> [RECORD SET]
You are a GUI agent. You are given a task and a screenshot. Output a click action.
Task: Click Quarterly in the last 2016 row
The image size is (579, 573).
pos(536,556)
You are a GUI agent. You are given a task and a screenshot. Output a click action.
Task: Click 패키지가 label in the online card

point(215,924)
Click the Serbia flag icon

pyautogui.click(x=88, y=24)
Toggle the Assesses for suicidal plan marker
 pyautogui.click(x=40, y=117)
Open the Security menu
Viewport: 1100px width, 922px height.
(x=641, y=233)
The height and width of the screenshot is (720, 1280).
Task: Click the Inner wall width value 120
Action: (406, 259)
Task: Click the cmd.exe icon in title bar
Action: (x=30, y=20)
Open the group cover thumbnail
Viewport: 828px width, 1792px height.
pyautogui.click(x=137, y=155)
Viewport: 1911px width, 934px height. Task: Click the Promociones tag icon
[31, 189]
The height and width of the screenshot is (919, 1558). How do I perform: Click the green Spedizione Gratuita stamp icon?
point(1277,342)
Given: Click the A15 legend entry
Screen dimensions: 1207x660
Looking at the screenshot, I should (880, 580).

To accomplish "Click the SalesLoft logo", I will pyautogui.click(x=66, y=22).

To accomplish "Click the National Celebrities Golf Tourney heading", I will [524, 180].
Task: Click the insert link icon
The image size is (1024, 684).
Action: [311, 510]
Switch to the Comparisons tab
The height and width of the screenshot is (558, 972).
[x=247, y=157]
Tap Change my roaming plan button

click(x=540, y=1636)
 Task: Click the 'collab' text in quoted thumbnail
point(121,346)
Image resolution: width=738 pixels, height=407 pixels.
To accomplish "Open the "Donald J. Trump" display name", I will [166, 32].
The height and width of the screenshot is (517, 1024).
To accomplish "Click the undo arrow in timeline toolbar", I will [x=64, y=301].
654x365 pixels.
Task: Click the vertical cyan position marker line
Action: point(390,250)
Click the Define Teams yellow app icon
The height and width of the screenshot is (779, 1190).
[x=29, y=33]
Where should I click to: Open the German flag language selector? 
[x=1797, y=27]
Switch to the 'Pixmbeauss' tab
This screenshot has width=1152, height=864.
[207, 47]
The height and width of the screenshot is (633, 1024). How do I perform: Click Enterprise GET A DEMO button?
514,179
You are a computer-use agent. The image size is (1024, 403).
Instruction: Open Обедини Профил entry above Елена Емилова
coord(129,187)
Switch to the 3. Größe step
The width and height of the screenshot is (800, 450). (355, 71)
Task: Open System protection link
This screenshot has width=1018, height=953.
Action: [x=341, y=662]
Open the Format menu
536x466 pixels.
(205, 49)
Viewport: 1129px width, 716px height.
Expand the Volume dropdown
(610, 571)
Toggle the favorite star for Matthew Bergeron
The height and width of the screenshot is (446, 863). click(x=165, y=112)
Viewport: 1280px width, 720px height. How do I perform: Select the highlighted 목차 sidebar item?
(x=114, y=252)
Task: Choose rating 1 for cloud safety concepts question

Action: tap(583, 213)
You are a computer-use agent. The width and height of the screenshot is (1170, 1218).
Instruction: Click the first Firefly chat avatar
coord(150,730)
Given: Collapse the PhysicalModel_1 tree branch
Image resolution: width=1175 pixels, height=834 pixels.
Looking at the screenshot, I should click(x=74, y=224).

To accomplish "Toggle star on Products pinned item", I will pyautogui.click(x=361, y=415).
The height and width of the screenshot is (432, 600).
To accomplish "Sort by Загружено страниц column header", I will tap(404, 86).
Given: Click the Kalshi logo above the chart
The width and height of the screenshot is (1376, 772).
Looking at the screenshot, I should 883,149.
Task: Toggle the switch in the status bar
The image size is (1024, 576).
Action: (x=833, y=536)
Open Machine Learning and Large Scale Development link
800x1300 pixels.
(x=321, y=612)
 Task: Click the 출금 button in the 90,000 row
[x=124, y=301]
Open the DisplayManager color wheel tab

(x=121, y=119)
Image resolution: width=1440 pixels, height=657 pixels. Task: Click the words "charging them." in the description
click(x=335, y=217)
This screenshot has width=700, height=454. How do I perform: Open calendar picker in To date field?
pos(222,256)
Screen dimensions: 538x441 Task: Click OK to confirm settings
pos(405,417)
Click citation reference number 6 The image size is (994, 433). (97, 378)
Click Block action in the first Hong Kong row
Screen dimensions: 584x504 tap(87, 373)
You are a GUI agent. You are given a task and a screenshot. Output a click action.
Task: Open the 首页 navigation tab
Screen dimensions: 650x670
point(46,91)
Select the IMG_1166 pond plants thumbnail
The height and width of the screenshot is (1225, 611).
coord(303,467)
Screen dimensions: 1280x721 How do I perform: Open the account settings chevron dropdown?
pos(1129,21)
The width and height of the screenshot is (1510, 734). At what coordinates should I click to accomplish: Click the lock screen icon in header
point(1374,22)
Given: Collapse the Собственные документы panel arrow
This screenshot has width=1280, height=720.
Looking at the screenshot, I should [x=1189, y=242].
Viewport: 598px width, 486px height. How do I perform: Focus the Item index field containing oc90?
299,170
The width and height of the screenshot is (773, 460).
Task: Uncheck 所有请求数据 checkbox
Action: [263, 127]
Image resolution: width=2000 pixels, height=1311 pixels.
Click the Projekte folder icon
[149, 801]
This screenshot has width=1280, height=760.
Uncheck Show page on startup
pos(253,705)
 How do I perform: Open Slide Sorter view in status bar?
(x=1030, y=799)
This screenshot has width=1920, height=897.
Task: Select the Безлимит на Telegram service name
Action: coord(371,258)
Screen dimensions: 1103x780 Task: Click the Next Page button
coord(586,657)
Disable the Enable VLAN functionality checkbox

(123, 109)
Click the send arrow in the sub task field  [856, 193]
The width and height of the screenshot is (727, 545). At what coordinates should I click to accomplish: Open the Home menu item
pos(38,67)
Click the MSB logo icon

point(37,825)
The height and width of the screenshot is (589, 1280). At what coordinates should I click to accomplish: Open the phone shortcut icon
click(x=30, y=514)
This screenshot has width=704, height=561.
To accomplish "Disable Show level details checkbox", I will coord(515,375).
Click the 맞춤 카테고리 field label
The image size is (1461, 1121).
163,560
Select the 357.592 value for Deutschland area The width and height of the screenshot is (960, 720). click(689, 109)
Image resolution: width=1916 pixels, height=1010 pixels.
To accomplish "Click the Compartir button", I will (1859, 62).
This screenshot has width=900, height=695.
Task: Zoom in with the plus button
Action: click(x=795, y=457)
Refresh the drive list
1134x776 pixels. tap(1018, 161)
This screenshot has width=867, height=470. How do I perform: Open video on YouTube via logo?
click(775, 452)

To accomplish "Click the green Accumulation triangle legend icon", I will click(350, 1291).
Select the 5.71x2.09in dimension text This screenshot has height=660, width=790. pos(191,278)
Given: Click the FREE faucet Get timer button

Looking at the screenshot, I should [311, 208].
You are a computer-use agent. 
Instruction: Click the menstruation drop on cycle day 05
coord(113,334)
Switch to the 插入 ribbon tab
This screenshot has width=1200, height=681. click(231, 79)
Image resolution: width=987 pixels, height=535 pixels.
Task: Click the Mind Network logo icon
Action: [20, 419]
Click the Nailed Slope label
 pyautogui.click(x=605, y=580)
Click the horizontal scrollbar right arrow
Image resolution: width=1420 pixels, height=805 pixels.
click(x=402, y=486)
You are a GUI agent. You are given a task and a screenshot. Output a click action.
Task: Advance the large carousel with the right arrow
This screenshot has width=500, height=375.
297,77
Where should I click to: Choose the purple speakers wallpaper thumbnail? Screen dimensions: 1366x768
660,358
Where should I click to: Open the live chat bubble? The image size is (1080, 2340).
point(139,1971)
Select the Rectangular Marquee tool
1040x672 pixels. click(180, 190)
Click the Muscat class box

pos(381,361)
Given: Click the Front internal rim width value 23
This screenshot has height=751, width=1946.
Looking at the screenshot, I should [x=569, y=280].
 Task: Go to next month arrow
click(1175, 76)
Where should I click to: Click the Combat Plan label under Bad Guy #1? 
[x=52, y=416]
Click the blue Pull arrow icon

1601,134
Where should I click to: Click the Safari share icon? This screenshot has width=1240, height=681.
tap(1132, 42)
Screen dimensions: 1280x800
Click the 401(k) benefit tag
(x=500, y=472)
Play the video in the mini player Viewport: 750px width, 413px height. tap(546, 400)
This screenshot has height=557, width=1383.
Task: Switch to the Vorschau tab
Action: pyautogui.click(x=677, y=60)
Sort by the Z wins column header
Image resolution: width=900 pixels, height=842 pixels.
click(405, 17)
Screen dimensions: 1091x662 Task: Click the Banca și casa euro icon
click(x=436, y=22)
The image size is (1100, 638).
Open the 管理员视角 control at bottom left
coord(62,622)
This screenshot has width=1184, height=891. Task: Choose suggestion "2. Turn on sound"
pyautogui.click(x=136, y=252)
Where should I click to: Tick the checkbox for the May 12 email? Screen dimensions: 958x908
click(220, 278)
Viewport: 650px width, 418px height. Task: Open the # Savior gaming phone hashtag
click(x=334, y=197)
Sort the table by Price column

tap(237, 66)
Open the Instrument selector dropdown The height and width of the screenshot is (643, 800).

> [AIM OF THE EXERCISE]
Start with the line above that contains "Task: Choose rating" and stop after the line that contains "Given: Collapse the PhysicalModel_1". Output those lines exactly, and only those.

> [RESULT]
Task: Choose rating 1 for cloud safety concepts question

Action: tap(583, 213)
You are a computer-use agent. The width and height of the screenshot is (1170, 1218).
Instruction: Click the first Firefly chat avatar
coord(150,730)
Given: Collapse the PhysicalModel_1 tree branch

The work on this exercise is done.